The trade off basically comes down to efficiency and simplicity. Loading all assets up front is very simple because you never have to worry about whether something is loaded or not. You can handle dependencies (for example, a 3d model might depend on textures) explicitly in this case and avoid the complication altogether. However, you'll be loading things that may not be required at all, which incurs unnecessary load time and memory footprint.

If you load things as needed, you can potentially yield a better experience, because the user will only be forced to wait for as many assets to load as are actually required, and these loading times may be stretched out over several short periods. Additionally, you can keep your memory footprint to a bare minimum. However, you have some additional complications:

  • What do you do when two independent things require the same resource? You need to both make sure that this resource isn't loaded twice and ensure that when one of these things no longer needs it that it isn't actually unloaded.

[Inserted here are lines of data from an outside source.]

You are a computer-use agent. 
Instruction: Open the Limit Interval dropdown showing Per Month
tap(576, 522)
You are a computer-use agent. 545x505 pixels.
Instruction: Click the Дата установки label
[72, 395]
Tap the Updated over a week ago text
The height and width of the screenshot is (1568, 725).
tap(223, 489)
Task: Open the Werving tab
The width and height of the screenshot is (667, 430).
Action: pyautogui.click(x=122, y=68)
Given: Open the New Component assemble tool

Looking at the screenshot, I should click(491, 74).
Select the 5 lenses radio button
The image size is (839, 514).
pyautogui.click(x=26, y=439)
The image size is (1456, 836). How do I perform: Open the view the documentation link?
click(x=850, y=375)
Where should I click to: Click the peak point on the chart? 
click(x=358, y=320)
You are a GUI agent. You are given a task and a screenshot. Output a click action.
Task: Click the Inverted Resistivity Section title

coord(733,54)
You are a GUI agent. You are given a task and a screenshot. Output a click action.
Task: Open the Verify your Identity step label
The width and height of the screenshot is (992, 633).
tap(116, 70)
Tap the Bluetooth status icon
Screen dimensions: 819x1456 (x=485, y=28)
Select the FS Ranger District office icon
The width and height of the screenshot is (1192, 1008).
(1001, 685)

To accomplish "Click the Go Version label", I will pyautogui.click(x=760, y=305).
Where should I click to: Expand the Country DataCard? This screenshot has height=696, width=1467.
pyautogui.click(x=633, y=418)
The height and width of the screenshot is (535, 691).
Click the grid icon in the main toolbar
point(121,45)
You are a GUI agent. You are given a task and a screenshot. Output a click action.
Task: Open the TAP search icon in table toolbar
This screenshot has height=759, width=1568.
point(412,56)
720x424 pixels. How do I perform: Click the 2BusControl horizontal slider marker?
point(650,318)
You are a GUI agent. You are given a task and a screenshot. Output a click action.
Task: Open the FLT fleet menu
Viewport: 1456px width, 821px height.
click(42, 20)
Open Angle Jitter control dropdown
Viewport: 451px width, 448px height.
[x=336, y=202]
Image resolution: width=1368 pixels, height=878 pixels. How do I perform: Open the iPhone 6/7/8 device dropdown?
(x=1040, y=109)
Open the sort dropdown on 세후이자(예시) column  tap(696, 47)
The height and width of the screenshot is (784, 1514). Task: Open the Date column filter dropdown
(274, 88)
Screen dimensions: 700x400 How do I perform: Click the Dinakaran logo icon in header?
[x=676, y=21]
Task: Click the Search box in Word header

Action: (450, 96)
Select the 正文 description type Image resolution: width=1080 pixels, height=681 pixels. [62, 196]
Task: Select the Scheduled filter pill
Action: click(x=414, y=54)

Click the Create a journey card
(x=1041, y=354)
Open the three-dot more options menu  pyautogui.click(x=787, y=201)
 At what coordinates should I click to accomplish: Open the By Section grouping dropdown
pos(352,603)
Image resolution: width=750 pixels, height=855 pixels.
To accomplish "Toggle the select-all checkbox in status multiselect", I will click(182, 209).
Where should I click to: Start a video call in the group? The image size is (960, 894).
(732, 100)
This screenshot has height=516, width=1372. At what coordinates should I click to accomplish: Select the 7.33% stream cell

  • You'll potentially need to have some checks to make sure that all loading is in before you continue. This might be additionally complicated by the fact that some things can only be done by one thread or another. If you only use one thread, you'll have to make sure that thread can service any code required to load assets during the loading period (for example, loading a texture into video memory can generally only be done by one specific thread.)

Some or all of this may not be relevant, depending largely on your context. So I would say that if you aren't in a situation that you need to be conservative about memory or long load times that you load everything up front and you won't ever need to worry about it. If, on the other hand, you feel the need to reduce or segment load screens / times or need to use the least amount of memory possible, design a system to allow you to load things at different times. Just be aware that the latter can come with some obnoxious complications.